We American baseball watchers take for granted the existence of the DH rule, and the fact that it only applies to half of major league teams (the AL).
But when you think about it, it’s AWFULLY weird to have a major national professional sports league where half the teams play by one set of rules and the other half play by a very clearly distinct set of rules.
Are there examples anywhere else in the world of sport where this is the case? (I wouldn’t be surprised if there are examples that are similar which involve moving from national to international competition… for instance, slightly different cricket or rugby rules in different parts of the world, and some compromise being reached for big international competitions, but that’s different from the AL/NL which are both clearly parts of MLB.)
The “NWA Rule”–any wrestler throwing his opponent over the top rope is automatically disqualified. Titles cannot change hands on a disqualification. Non-NWA affiliated promotions did not observe this rule unless it was convenient to do so for storyline reasons.
The “WCCW Rule”–titles could change hands on a disqualification.
The “Freebird Rule”–any two members of the Freebirds stable could defend the tag team titles in any given match. Sometimes extended to include other stables. Other promotions would either require a team with one member unable to compete to forfeit, or the one available member to defend in a handicap match, or allow a substitute partner.
In fact it is not. Whenever there have been two distinct major professional leagues, there have often been rule differences.
For instance, the ABA had a three-point arc, where the NBA did not. The AFL had two point conversions; the NFL did not at the time. The WHA used shortened overtime periods to settle ties in the regular season; the NHL didn’t, at the time.
Where baseball’s different is not in having leagues with different rules, it’s in maintaining a stable structure of two leagues for as long as it did.
The closest analogue is the “designated striker” (libero) in volleyball, who always plays in the backcourt and specializes in handling serves (and thus is usually of short stature).
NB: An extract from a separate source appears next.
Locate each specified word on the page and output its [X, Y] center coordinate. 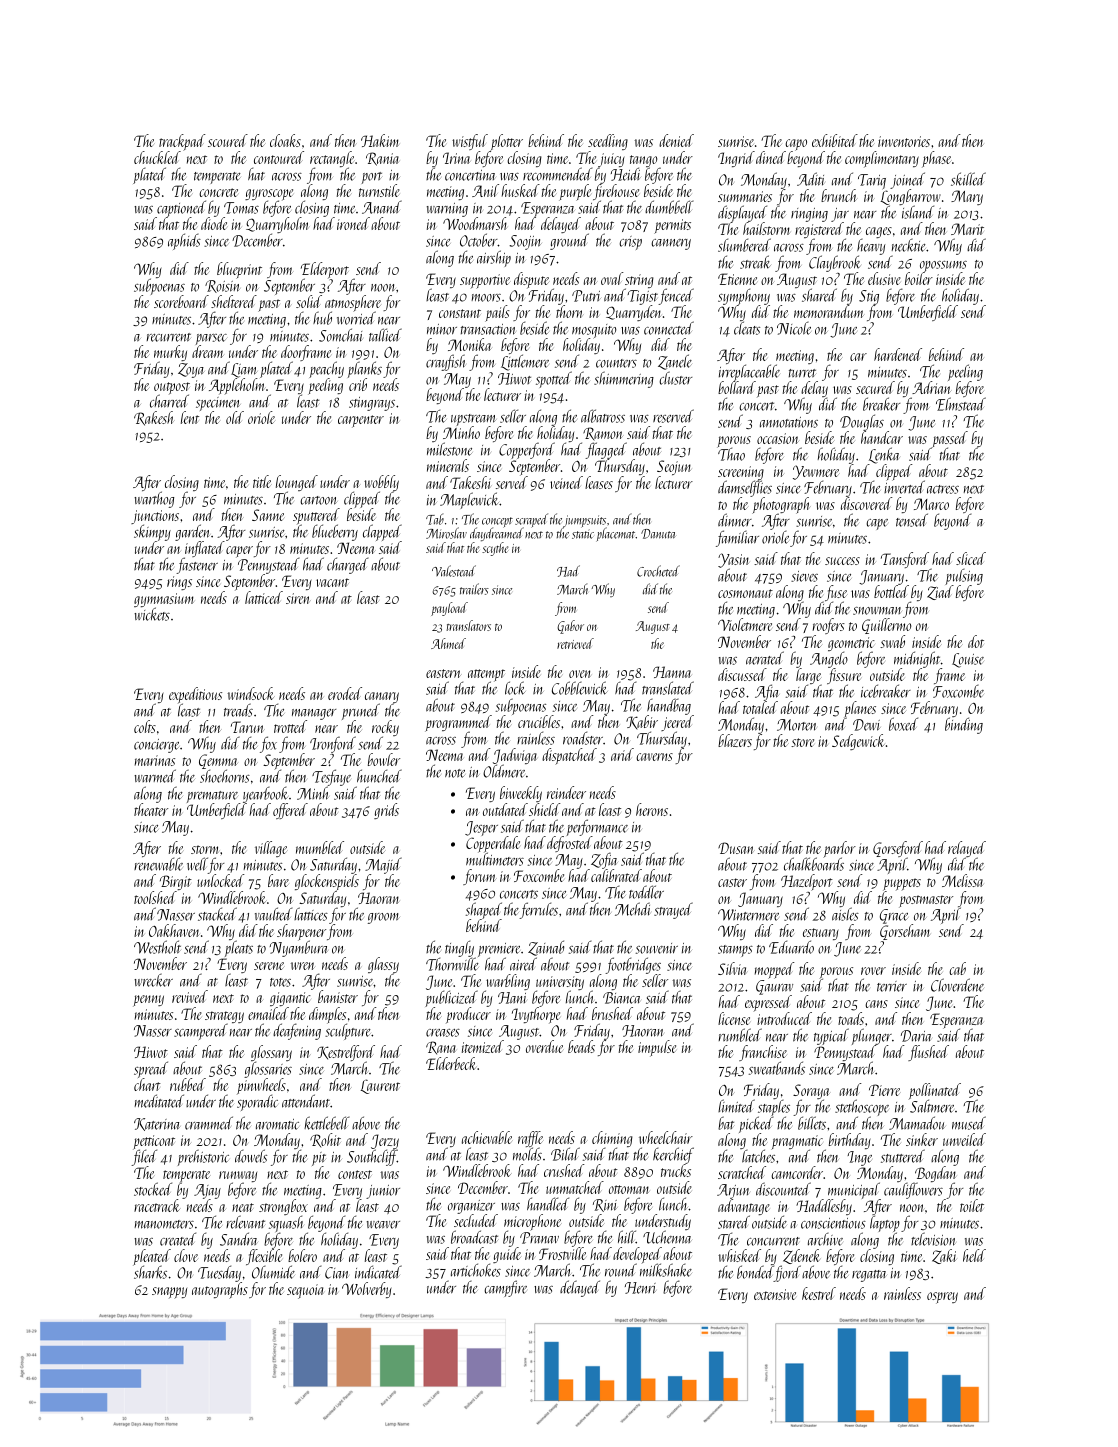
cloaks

I guess the question is whether people think of big league ball as one league with two subdivisions, which for historical reason have somewhat more cultural distinction than, say, the western and eastern division of the NBA, (I certainly do); as opposed to thinking of it as two distinct top level leagues which have a tradition that the champions of the two leagues, who have already achieved the championship of their league, meet in a further “world series” to determine the champion-of-champions.
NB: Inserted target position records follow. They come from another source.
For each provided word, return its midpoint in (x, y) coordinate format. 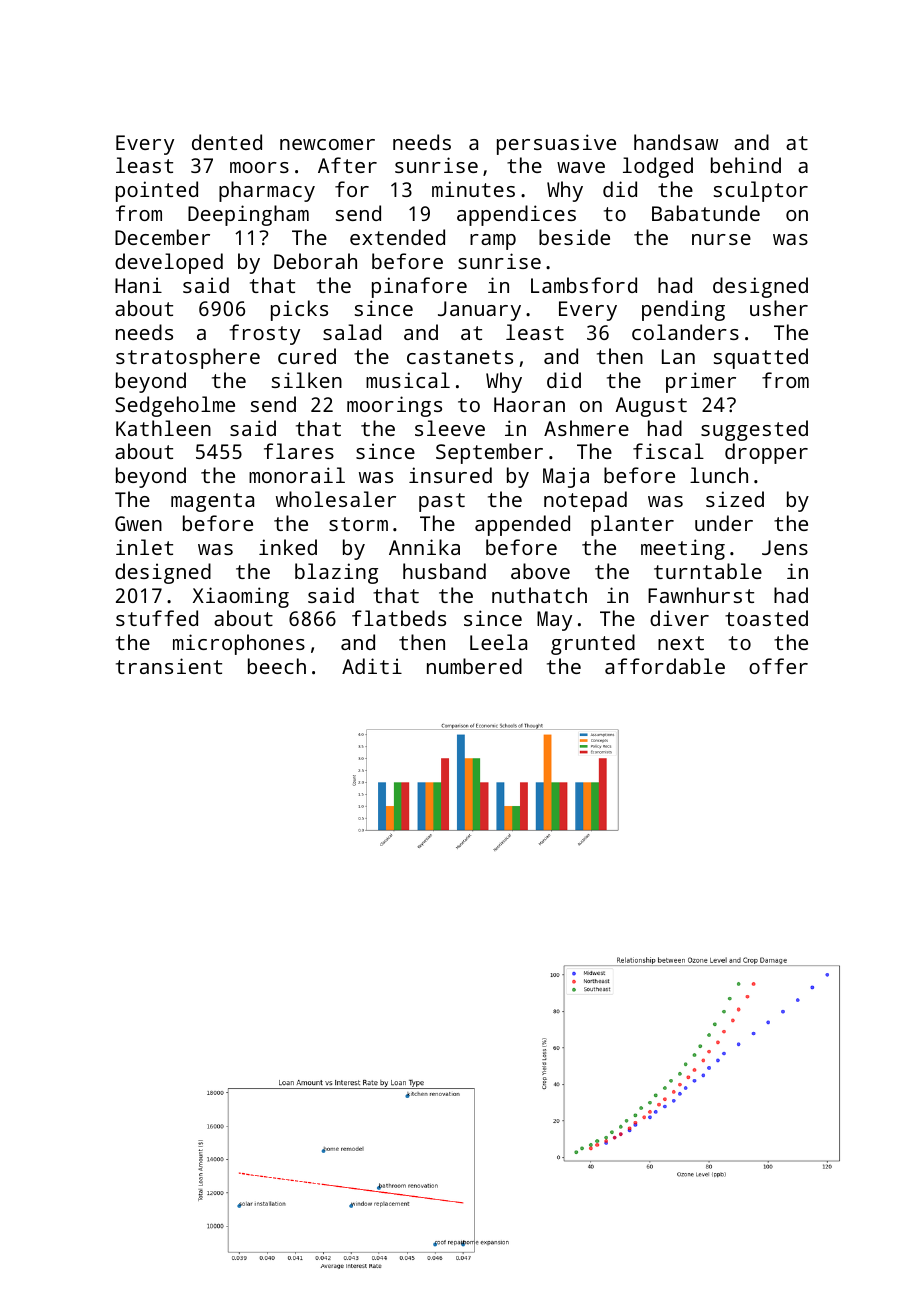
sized (735, 499)
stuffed (157, 618)
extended (397, 237)
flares (299, 451)
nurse (721, 239)
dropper (766, 453)
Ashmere (586, 428)
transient (169, 666)
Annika (424, 547)
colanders (685, 332)
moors (259, 167)
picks (299, 310)
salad (352, 332)
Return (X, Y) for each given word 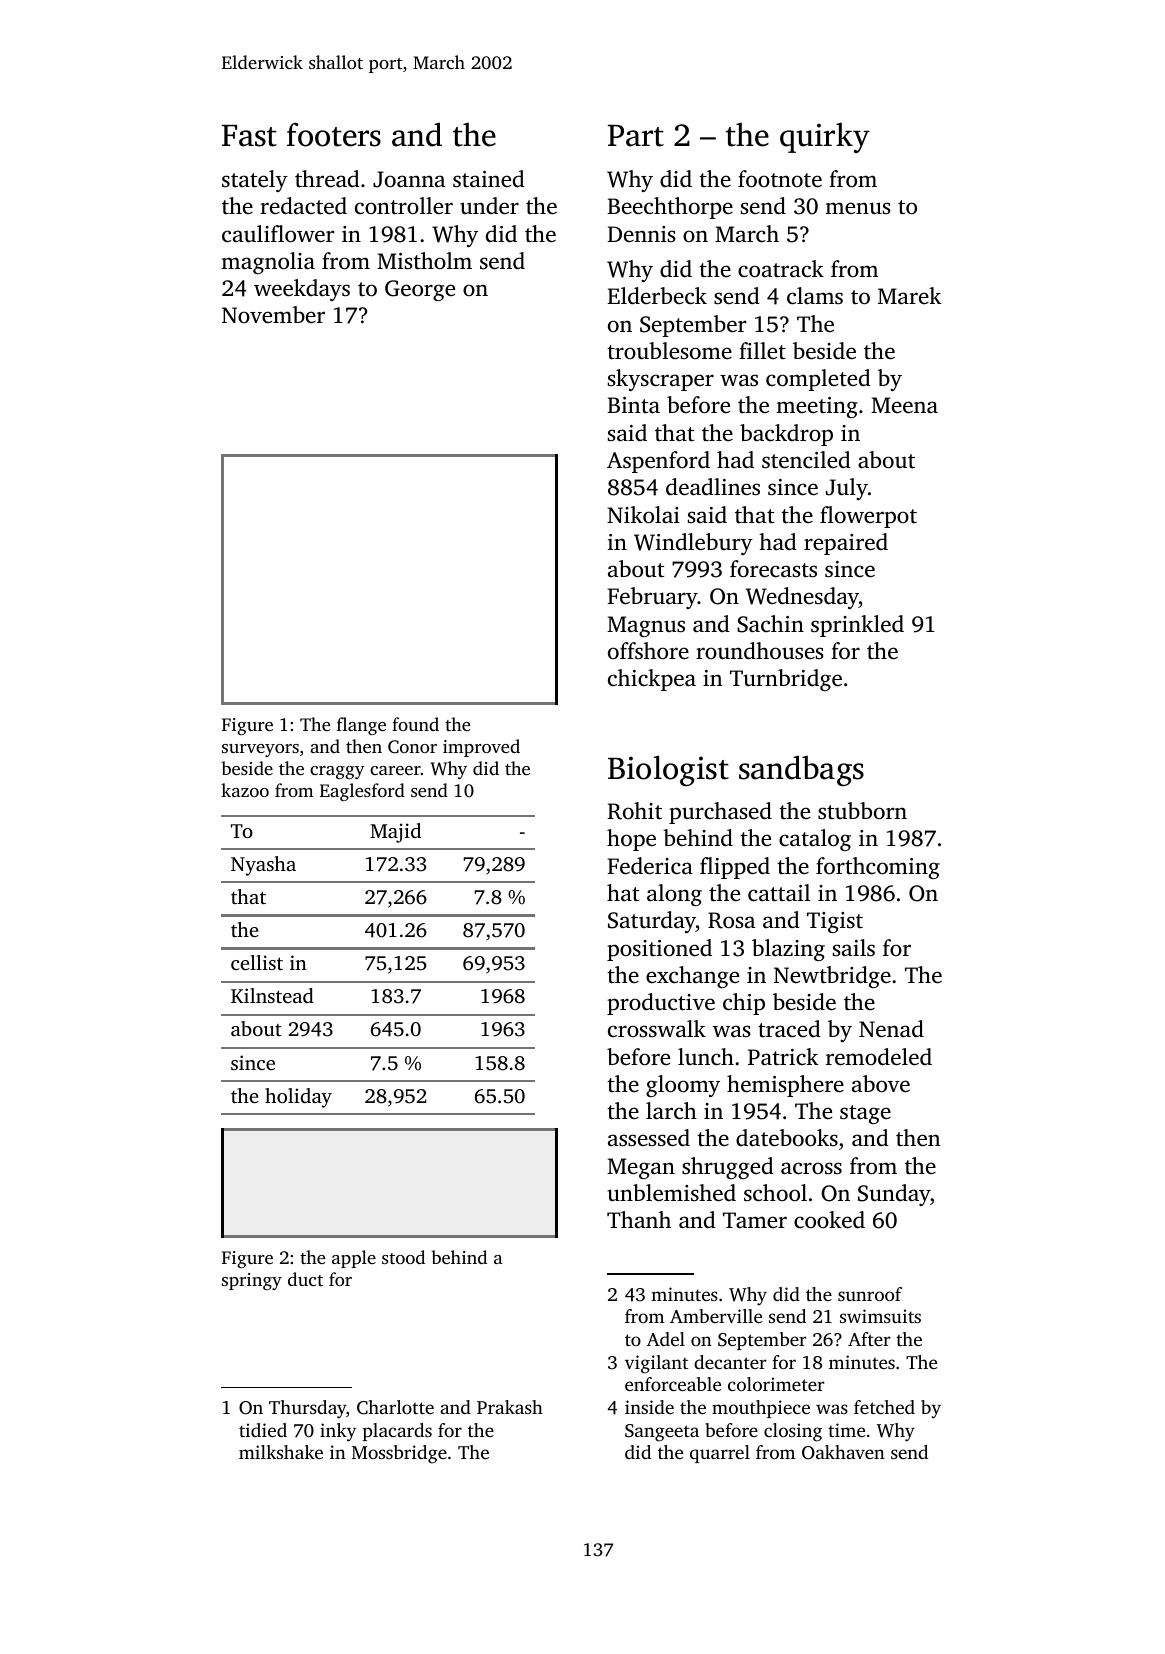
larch (671, 1111)
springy (252, 1281)
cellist (257, 962)
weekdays (302, 290)
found (415, 724)
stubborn (862, 810)
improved (481, 748)
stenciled (806, 460)
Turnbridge (786, 680)
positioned (659, 950)
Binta (633, 405)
In NCAA football, there is the Hawaii rule, where teams that play Hawaii can schedule an extra game for that season. In fact, Temple is trying to add a game at Hawaii **during **the season in order to become bowl eligble for this year!
For most of baseball history it really was two leagues. They had separate Presidents and were separately incorporated. They shared resources and such but they were distinct organizations - which is why the AL has the DH and the NL does not. The owners of the American League voted to institute the DH. The owners of the National League didn’t.
Today that distinction is effectively gone; the two leagues legally merged in 1999. The “different leagues” distinction is now artificial, essentially a PR sop to baseball fans’ traditionalist streak.
There’s also ECW rules, which pretty much meant no rules. No count-outs or DQs. I don’t remember if pinfalls counted anywhere. WWF started copying this format for awhile, but went back to their classic rules.
Next year there will be interleague play all through the season. That’s because both AL and NL will have 15 teams so they need to do that to make sure teams can fit in 162 games.
On a related note, when the NHL went from 1 ref to 2 refs, they phased it in. For a few years , each team played some games with 1 and some with 2. The number with 1 vs. 2 were the same for every team. They made the change in the late 90s
You asked for Professional but hear a NCAA analogy.
Back in the early days of the 3 point basket in NCAA B-Ball, the individual conferences set the distance of 3 point arc. They later had a consensus on the distance.
The Big East Conference had at least one year with 6 personal fouls before a player fouled out of the game.